Monitoring
AI Hub components offer Prometheus exporters. Prometheus is an open-source monitoring and alerting system that collects metrics from various sources, stores them, and provides a flexible query language to analyze the data. This document outlines which data is available and how a Prometheus, Alertmanager, which handles alerts sent by client applications such as the Prometheus server, and Grafana, a visualization tool that works seamlessly with Prometheus to create beautiful and customizable dashboards, setup might look like. The suggested set up would install a Prometheus instance for the collection of metrics, Grafana for rendering the metrics as charts and Alertmanager for providing Alert functionality. If Alertmanager should not be used, Grafana also has alerting functionality.
Download
An example how to set up a docker stack with Prometheus and Grafana can be found in the awesome-compose repository and an example for Alertmanager can be found in the official docker repository
The dashboards for the different AI Hub components can be downloaded from here:
- General JVM metrics (all components)
- AI Hub Server
- Job Agent
- Web API Agent
- Web API Gateway
- AI Hub License Proxy
Usage
To use Prometheus exporters, the application needs to add prometheus
to the SPRING_PROFILES_ACTIVE
environment variable. For example,
this variable would look like SPRING_PROFILES_ACTIVE=default,webapi, prometheus
for a Web API Agent.
Metrics are exported on the management port and listen address. All applications can use the following properties.
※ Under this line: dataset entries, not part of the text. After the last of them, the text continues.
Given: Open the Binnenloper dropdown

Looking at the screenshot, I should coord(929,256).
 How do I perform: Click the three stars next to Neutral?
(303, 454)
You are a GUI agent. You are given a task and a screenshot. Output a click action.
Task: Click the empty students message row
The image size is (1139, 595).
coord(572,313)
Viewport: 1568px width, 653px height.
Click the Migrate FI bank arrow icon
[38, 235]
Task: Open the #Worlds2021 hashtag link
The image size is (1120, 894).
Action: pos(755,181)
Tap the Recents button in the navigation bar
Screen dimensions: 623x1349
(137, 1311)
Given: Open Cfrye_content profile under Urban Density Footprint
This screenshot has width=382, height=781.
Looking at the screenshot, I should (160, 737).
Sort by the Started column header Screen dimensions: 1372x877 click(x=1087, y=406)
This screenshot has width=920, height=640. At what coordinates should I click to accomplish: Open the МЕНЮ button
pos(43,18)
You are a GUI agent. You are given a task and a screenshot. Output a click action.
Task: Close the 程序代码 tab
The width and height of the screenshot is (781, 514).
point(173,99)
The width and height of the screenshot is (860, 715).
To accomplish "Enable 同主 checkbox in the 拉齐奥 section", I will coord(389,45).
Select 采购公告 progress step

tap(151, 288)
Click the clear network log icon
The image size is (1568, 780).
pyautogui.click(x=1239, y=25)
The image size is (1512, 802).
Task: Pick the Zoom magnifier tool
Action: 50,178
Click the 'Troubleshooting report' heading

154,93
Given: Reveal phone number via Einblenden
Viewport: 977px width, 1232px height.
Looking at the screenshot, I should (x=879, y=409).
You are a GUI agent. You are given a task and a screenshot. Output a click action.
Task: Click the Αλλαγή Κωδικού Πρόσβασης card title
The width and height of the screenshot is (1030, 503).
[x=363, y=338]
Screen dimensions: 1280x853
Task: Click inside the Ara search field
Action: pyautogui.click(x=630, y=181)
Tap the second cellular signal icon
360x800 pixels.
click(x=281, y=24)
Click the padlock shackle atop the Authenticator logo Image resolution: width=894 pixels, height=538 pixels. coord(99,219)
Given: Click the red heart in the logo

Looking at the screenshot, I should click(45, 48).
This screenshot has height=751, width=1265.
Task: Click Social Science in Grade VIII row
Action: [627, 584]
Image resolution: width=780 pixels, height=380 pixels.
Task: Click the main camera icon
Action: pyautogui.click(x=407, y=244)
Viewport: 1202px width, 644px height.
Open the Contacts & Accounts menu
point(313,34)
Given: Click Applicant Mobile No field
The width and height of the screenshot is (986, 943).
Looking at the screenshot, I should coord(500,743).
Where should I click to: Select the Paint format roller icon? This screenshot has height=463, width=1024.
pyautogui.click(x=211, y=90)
Spring binds the management port to the address defined in the environment variable MANAGEMENT_SERVER_ADDRESS
which defaults to 0.0.0.0
and MANAGEMENT_SERVER_PORT=8077
. These environment variables should not be changed. Changes to the exposed port should be handled in the deployment descriptor file
of the respective deployment.
When the profile is set and the management port is exposed, the monitoring stack can sample the metrics exposed from it:
A reference for the ports currently configured for each application is below.
Application | Port |
---|---|
Job Agent | 8066 |
Scoring Agent | 8067 |
Server | 8077 |
Web API Agent | 8067 |
Web API Gateway | 8078 |
License Proxy | 9191 |
If you deploy multiple instances of any application, ensure to switch the default port mapping to an available port if residing on the same host.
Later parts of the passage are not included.